Look, I know every other blogger and I keep hammering on how bad everything is and how the world seems on the brink of collapse. But this isn't one of those doomsday rants, promise. Instead, this article should serve as a personal plea: To whoever keeps asking, "How could this possibly get any worse?" every week, could you please stop? Because this shit keeps happening.  

On Saturday, the residence of Lassen County, California, must've wearily sighed as they saw giant pillars of fire piercing through obsidian clouds. The county, 25 miles northwest of Reno, had been suffering from the Loyalton wildfire burning through 20,000 acres (one of several currently raging across the West Coast). But between the massive gust of winds and extreme heat, the land was primed for the eruption of the rare "fire-based tornado" or, as overly excited meteorologists call it, a firenado.

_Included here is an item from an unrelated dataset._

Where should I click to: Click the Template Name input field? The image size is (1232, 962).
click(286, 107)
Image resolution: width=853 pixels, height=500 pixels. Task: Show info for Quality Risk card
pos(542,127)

An incredibly rare phenomenon, firenadoes make up a giant column of fire that can reach up to 2,700 degrees Fahrenheit and speeds up to 165 mph. In 2018, one of these thermic twisters killed several people and caused mass evacuation. In Lassen, there could be up to five. That's terrible news for the California climate, but great news for preppers and cardboard sign guys keeping track of the 10 Biblical Plagues, that doomsday advent calendar where all the boxes contain a faceful of locusts. Let's see how many we've checked off recently:

  1. Water into Blood (double-check
  2. Frogs
  3. Swarm of gnats (check)
  4. Vermin: (check)
  5. Pestilence of livestock: (check)
  6. Boils and disease: (c'mon)
  7. Thunderstorm of hail and fire (check)
  8. Locusts
  9. Darkness for three days
  10. Death of firstborn.

That's quite an ominous tally we've racked up so far. Of course, before the bible scholars come for me (they're worse than Taylor Swift stans), it should be pointed out that none of these things qualify as biblical plagues. There's nothing divine about climate change. In fact, the Torah thought lightning was just fancy fire (and that hail was the divine fusion of ice and fire), meaning the Egyptian "storm of fire" was just a regular thunderstorm. So by no metric is this like anything from the bible because ... it's worse? Either way, probably not a bad idea to expect to see future pop culture headlines like "The Locust Swarm Effect Explained In 10 'The Mummy' GIFs," "Hundreds Of YouTubers Hospitalized After Attempting The Kermit Challenge," and, of course, "Gen Z Is Killing The Firstborn Industry."